In order to overcome the long-term problem that researchers have not been able to effectively analyze the molecular characteristics of highly similar cell types in plant leaves, researchers have also successfully developed a single-cell space group technology suitable for plants based on Stereo-seq technology, and applied this technology to the spatial omics of plant leaf cells. This technology will be applied to basic plant science research and crop breeding research, such as the seed development of rice, wheat and corn and the analysis of mechanisms such as drought resistance, high temperature resistance and salt tolerance, so as to contribute to the cultivation of high-yield, high-quality and stress-resistant crop lines.
In addition, the special webpage also displays four BioRxiv pre-printed results, including monkey brain spatiotemporal group atlas, salamander brain regeneration spatiotemporal atlas, tumorigenesis process spatiotemporal group atlas, etc., providing a powerful tool for brain science research and tumor research.

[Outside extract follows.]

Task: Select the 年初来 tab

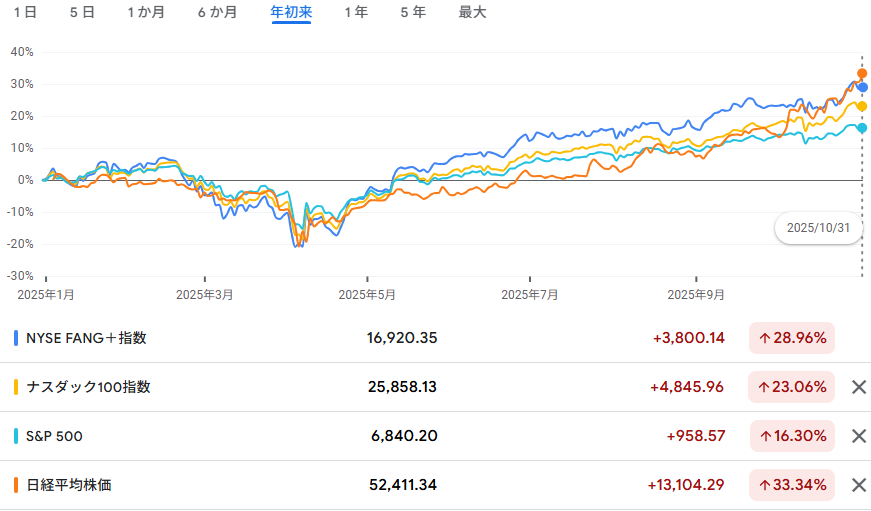Action: pos(291,13)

"The progress of life sciences depends on the development of technology, and in the future, we will further develop spatiotem technology for clinical samples and space-time multi-omics technology, which we believe will bring important impetus to life sciences and medical research." Xu Xun, another co-corresponding author of the series of papers and president of the Shenzhen Huada Institute of Life Sciences, said, "The mapping of life space-time is inseparable from the cooperation of global scientists in the organizational mode of big science and engineering, and through the space-time omics alliance, we will work together with scientists in various fields in the future to promote the comprehensive development of organ maps, disease pathology, ontogenesis and life evolution." ”

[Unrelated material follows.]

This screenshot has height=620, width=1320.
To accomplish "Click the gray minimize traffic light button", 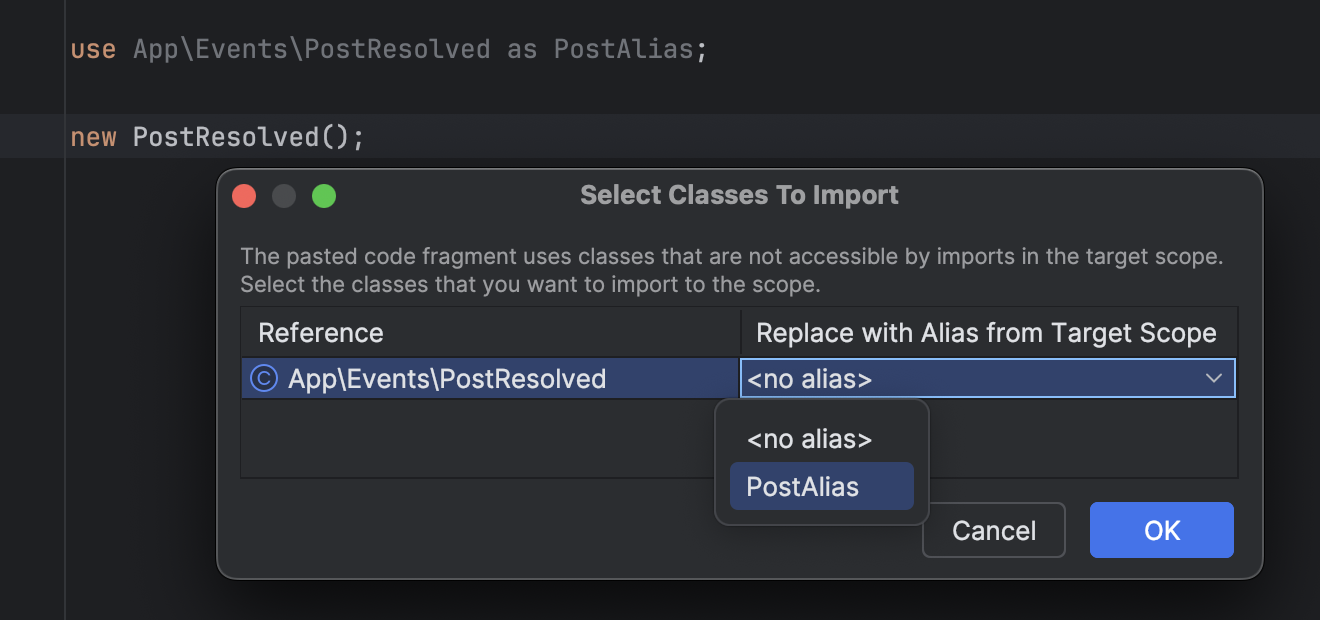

The series of studies was jointly completed by Shenzhen Huada Life Science Research Institute and 32 scientific research teams from 6 countries, including Guangzhou Institute of Biomedicine and Health of Chinese Academy of Sciences, Southern University of Science and Technology, huazhong Agricultural University, etc. The research has passed the ethical review and strictly follows the corresponding regulations and ethical guidelines.